Protesto de caminhoneiros prejudica coleta de lixo em Santos

Segundo a Terracom, empresa responsável pelo serviço, na primeira noite de protestos, os caminhões de coleta foram impedidos de acessar a área de transbordo dos resíduos

A coleta de lixo domiciliar de Santos foi prejudicada ontem por conta do protesto de caminhoneiros na Alemoa. A situação chegou ao ponto da Prefeitura solicitar a intervenção da Polícia Militar para garantir o acesso dos caminhões da Terracom, empresa responsável pelo serviço, à área de transbordo dos resíduos, que fica na ­Alemoa.

Segundo a Terracom, na primeira noite de protestos, os caminhões de coleta foram impedidos de acessar a área e, visando a segurança dos trabalhadores, a empresa decidiu paralizar temporariamente o serviço.

Devido a interrupção da coleta, a Prefeitura Municipal de Santos informou que, até a tarde de ontem, cerca de 450 toneladas de lixo domiciliar deixaram de ser retiradas das ruas.

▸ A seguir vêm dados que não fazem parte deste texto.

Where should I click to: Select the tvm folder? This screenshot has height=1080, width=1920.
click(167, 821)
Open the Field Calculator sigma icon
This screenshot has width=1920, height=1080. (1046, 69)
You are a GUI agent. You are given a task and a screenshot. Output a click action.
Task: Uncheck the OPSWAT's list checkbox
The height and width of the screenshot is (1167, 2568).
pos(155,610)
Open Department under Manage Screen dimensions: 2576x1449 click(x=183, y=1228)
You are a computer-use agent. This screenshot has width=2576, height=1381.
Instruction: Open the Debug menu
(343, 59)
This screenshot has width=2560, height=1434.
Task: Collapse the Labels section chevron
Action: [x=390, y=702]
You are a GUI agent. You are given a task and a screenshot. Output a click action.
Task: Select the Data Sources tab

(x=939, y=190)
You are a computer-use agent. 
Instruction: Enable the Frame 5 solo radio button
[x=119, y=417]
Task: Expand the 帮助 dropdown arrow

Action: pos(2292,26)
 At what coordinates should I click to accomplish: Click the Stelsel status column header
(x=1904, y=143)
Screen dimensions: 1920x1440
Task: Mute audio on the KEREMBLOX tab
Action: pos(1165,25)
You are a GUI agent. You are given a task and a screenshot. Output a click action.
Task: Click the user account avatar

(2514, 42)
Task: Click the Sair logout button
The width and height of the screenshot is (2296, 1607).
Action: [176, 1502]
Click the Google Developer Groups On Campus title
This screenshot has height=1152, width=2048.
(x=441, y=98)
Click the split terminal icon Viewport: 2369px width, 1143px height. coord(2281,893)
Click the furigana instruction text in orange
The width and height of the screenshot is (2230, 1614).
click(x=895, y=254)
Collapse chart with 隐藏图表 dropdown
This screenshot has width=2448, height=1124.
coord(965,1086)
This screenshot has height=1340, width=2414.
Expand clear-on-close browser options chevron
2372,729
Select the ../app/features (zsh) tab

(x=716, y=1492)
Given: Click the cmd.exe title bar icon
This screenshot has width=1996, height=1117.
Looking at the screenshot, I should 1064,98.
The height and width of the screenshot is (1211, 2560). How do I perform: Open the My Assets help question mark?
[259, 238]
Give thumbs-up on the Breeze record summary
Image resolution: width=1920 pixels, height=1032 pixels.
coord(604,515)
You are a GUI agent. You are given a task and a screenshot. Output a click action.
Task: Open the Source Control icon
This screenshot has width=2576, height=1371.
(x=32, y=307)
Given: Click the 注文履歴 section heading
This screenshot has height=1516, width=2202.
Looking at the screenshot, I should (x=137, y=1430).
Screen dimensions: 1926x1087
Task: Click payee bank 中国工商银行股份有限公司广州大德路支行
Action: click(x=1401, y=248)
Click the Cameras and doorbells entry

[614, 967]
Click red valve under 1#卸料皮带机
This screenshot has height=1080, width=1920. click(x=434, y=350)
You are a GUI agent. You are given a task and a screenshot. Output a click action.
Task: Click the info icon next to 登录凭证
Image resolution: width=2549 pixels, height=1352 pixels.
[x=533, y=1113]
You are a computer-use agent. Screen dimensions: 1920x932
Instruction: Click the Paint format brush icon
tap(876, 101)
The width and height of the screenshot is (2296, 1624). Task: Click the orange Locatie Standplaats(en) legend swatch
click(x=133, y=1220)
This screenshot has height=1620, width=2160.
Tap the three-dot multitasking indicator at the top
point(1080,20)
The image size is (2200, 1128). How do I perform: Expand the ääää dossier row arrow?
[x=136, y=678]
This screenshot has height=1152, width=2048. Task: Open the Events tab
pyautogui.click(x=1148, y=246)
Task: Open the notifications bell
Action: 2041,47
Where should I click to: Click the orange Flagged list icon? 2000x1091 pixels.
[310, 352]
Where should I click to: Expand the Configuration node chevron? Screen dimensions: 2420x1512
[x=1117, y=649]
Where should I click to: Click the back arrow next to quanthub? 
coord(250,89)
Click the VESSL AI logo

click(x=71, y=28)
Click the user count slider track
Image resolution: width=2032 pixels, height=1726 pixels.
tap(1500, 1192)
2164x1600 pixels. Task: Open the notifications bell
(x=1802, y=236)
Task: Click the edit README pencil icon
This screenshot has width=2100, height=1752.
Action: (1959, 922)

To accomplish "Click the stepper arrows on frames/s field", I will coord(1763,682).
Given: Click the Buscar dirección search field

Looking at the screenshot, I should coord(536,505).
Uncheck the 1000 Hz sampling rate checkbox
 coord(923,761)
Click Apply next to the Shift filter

A Administração Municipal informou ainda que, com a ajuda da Polícia Militar, além de descarregar os caminhões,  a expectativa era de que parte da coleta na cidade, fosse efetuada

A Prefeitura orienta que a população evite colocar lixo nas ruas enquanto a situação não for solucionada. Até o fechamento desta edição, não havia confirmação se o serviço seria efetuado normalmente hoje.

Os caminhoneiros seguem reunidos na descida do Viaduto da Alemoa. De acordo com o presidente do Sindicato dos Transportadores Rodoviários Autônomos de Bens da Baixada Santista e Vale do Ribeira (Sindicam), Alexsandro Viviani, não há previsão para término dos protestos, já que eles esperam uma resposta do Governo Federal.

“Além do preço do diesel, pedimos melhorias no preço do frete, o fim da cobrança de pedágio por eixo erguido e o aumento no limite de pontos na CNH dos caminhoneiros”, afirmou o presidente.

O presidente do Sindicato dos estivadores, Rodnei Oliveira, o Nei da Estiva,  declarou que, caso a greve persista, os estivadores podem fazer alguma paralização em conjunto para demonstrar apoio aos caminhoneiros.